Directive A>
In the Web 2.0 passage, when was the 'Media Studies 2.0' blog started?
Directive B>
Carry on the Web 2.0 passage, picking up after its final sentence.

Soon after this book was published, the phrase 'Web 2.0' was coined by Tim O'Reilly. 'Web 2.0' is, as mentioned above, not a replacement for the Web that we know and love, but rather a way of using existing systems in a 'new' way: to bring people together creatively. O'Reilly has described it as 'harnessing collective intelligence'. The spirit of 'Web 2.0' is that individuals should open themselves to collaborative projects instead of seeking to make and protect their 'own' material. The 'ultimate' example at the moment is perhaps Wikipedia, the massive online encyclopedia created collectively by its millions of visitors. (Other examples include craigslist, del.icio.us, and Flickr).
The notion of 'Web 2.0' inspired me to write the above sections defining Media Studies 1.0 and 2.0. Soon afterwards, I checked Google to see if anyone else had tacked '2.0' onto 'Media Studies' to create the same phrase. This revealed an excellent blog produced by William Merrin, a lecturer in Media Studies at University of Wales, Swansea, called 'Media Studies 2.0' and started in November 2006. The blog mostly contains useful posts about new media developments. The first post on the blog, however, makes an excellent argument that Media Studies lecturers need to catch up with their students in the digital world.

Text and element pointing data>

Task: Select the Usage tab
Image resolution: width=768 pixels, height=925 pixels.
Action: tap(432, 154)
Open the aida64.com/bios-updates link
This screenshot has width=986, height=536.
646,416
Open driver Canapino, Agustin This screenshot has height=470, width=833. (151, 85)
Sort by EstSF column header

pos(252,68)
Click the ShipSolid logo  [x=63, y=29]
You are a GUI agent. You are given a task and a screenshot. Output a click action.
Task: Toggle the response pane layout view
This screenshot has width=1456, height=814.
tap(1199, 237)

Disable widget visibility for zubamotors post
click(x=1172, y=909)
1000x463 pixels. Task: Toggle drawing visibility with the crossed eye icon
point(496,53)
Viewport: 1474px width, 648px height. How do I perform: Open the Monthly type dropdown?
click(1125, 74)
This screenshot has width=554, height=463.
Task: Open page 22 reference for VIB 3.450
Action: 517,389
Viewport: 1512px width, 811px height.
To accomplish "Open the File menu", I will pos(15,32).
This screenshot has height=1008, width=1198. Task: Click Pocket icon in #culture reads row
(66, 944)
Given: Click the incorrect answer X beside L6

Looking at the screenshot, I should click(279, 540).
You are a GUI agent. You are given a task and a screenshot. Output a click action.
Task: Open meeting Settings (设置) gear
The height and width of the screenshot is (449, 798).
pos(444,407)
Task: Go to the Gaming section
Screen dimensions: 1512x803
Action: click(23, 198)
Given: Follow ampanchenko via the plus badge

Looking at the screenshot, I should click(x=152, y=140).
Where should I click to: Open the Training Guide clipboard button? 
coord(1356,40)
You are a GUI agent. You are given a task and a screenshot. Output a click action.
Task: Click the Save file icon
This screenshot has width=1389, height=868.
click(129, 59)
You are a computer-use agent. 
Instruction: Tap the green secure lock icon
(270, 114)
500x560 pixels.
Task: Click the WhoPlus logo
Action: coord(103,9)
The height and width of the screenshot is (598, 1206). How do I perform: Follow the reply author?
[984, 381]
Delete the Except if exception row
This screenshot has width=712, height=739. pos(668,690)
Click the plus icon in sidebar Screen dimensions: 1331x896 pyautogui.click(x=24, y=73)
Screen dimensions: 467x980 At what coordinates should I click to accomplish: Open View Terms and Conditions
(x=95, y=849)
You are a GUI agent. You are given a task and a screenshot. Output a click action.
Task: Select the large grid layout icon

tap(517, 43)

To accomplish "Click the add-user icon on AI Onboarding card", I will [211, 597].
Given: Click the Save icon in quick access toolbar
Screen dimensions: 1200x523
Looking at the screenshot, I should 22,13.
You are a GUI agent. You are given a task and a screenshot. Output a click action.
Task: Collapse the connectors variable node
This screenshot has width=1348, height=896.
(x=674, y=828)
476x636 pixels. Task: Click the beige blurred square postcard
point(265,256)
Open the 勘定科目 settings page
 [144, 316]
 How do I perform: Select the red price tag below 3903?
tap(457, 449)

Written response A>
November 2006.

Written response B>
Examples of Media Studies 2.0 in practice
Inevitably my own experiences spring to mind, as I have attempted to find new ways of exploring people's contemporary media experiences by encouraging creative responses. This began in 1995 when I handed children video cameras to make films about their responses to the environment, instead of just interviewing them (Gauntlett, 1997), and has continued through various projects, culminating most recently in the book Creative Explorations: New approaches to identities and audiences (2007), which describes - amongst other things - my study in which people were invited to build metaphorical models of their identities in Lego.
Other instances of Media Studies 2.0 would include:
- The title of the journal Participations (launched 2003), an 'audience studies' journal that manages to avoid calling them 'audiences' - in its main title at least, although the subtitle 'Journal of Audience and Reception Studies' offers a perhaps inevitable translation into the language we are trying to get away from;
- The forthcoming conference Transforming Audiences, which seeks to undermine its own title by questioning the traditional approach to people who 'produce' media and people who 'use' media (www.transformingaudiences.org.uk);
- Joke Hermes's book Reading Women's Magazines (1995), one of the first texts to demonstrate that Media Studies tended to over-emphasise its own consumption models;
- Studies by Sonia Livingstone and by David Buckingham, in the past few years, which have rejected passive models of media consumption;
- More active participation, such as Campaigns Wikia (campaigns.wikia.com), based on the idea that 'If broadcast media brought us broadcast politics, then participatory media will bring us participatory politics';
- William Merrin's blog, mentioned above: see http://mediastudies2point0.blogspot.com.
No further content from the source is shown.